Environmental matters

     The Company is involved in certain environmental matters and expenditures
to comply with these laws and regulations are expected to be recovered through
rates, insurance, or shared with other potentially responsible parties. These
matters are not expected to materially affect the results of operations,
financial condition or cash flows of the Company. See Note 6 of notes to
consolidated financial statements for further information.

Performance-based regulation

     Regulators in Georgia, Kentucky and Tennessee allow the Company and its
customers to share in purchased gas cost savings when the Company can obtain gas
supplies below certain benchmark indices. Acceptance of such incentives in other
states would contribute to the profitability of the Company's utility
operations.

Deregulation or unbundling

     The Company is closely monitoring the development of unbundling initiatives
in the natural gas industry. Because of its brand loyalty in its service areas,
its enhanced technology and distribution system infrastructures, the Company
believes that it is now positively positioned as unbundling evolves.

Growth through acquisitions

     Achieving economies of scale, thereby spreading the fixed costs of the
utility business over a large customer base is a basic tenet in the Company's
plan to continue to be a low cost provider among its industry peers.

Inflation

     The Company believes that inflation has caused, and will continue to cause,
increases in certain operating expenses and has required and will continue to
require assets to be replaced at higher costs. The Company has a process in
place to continually review the adequacy of its gas rates in relation to the
increasing cost of providing service and the inherent regulatory lag in
adjusting those gas rates.

                                       32
<PAGE>

MANAGEMENT'S RESPONSIBILITY FOR FINANCIAL STATEMENTS

     Management is responsible for the preparation, presentation and integrity
of the financial statements and other financial information in this report.

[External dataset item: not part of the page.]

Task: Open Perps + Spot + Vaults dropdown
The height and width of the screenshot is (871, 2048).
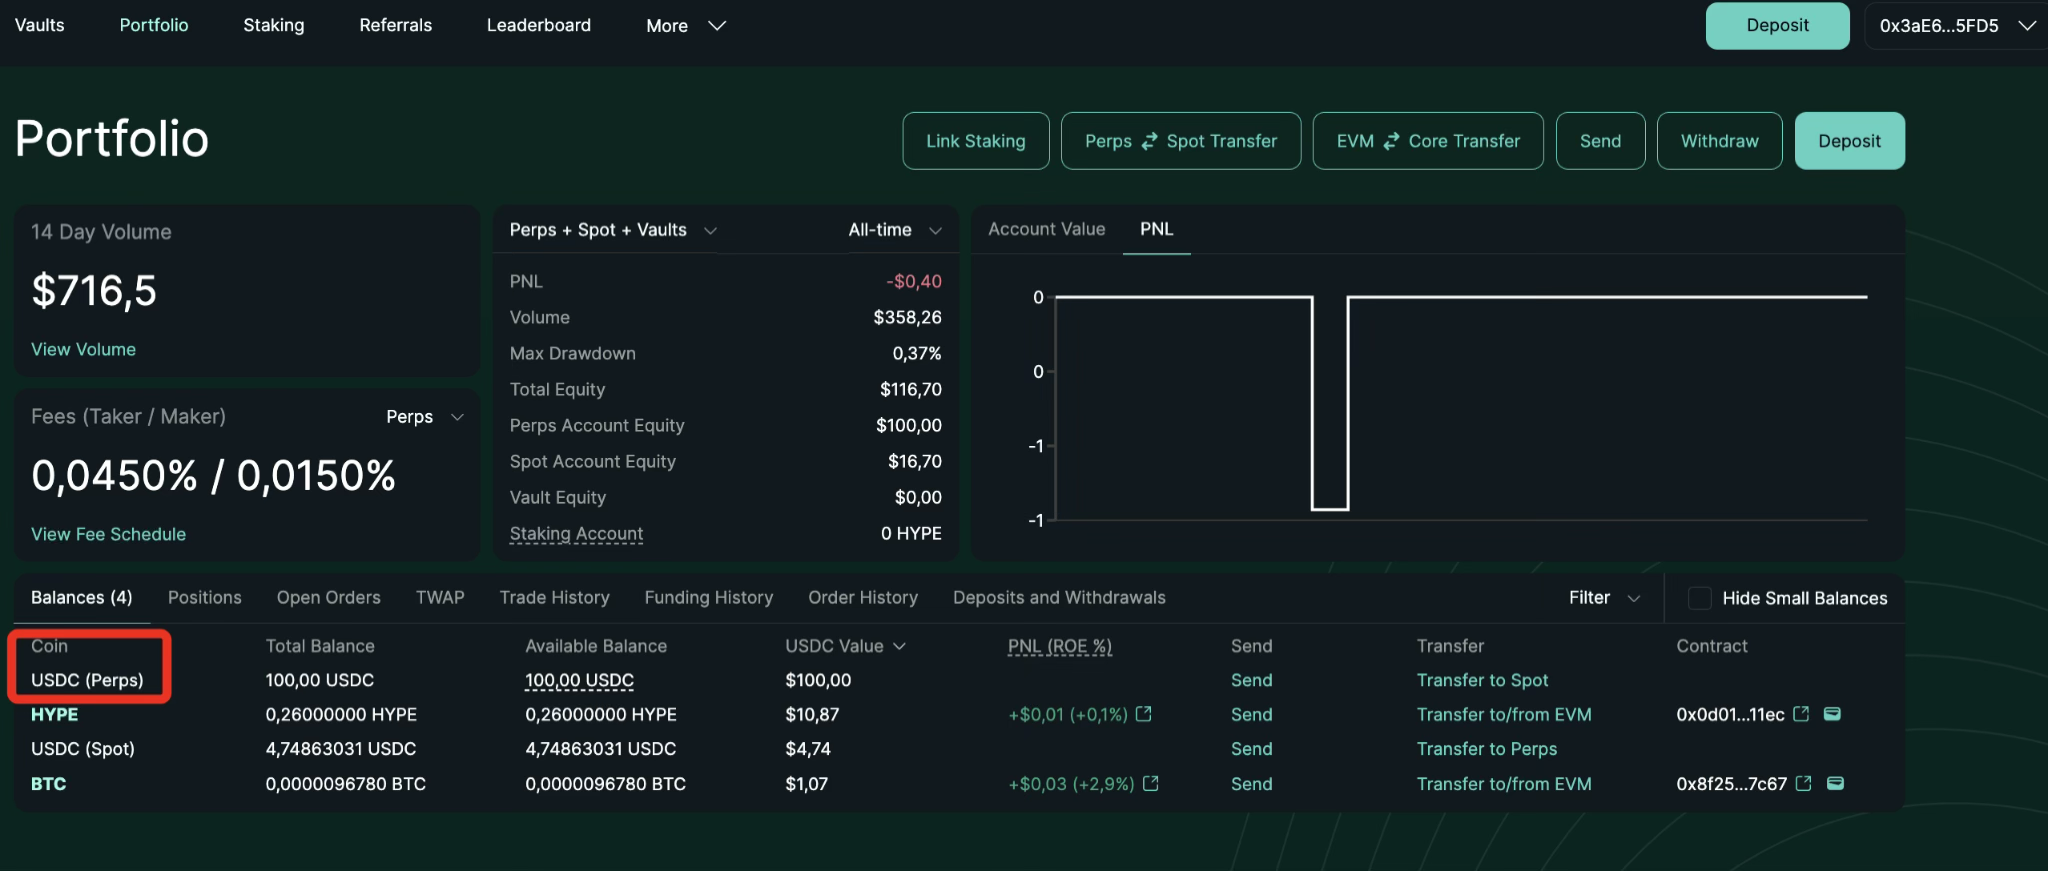Action: [612, 230]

The
accompanying financial statements have been prepared in accordance with
generally accepted accounting principles, and include estimates and judgments
made by management that were necessary to prepare the statements in accordance
with such accounting principles.

     The Company maintains a system of internal accounting controls designed to
provide reasonable assurance that assets are safeguarded from loss and that
transactions are executed and recorded in accordance with established
procedures.  The concept of reasonable assurance is based on the recognition
that the cost of maintaining a system of internal accounting controls should not
exceed related benefits.  The system of internal accounting controls is
supported by written policies and guidelines, internal auditing and the careful
selection and training of qualified personnel.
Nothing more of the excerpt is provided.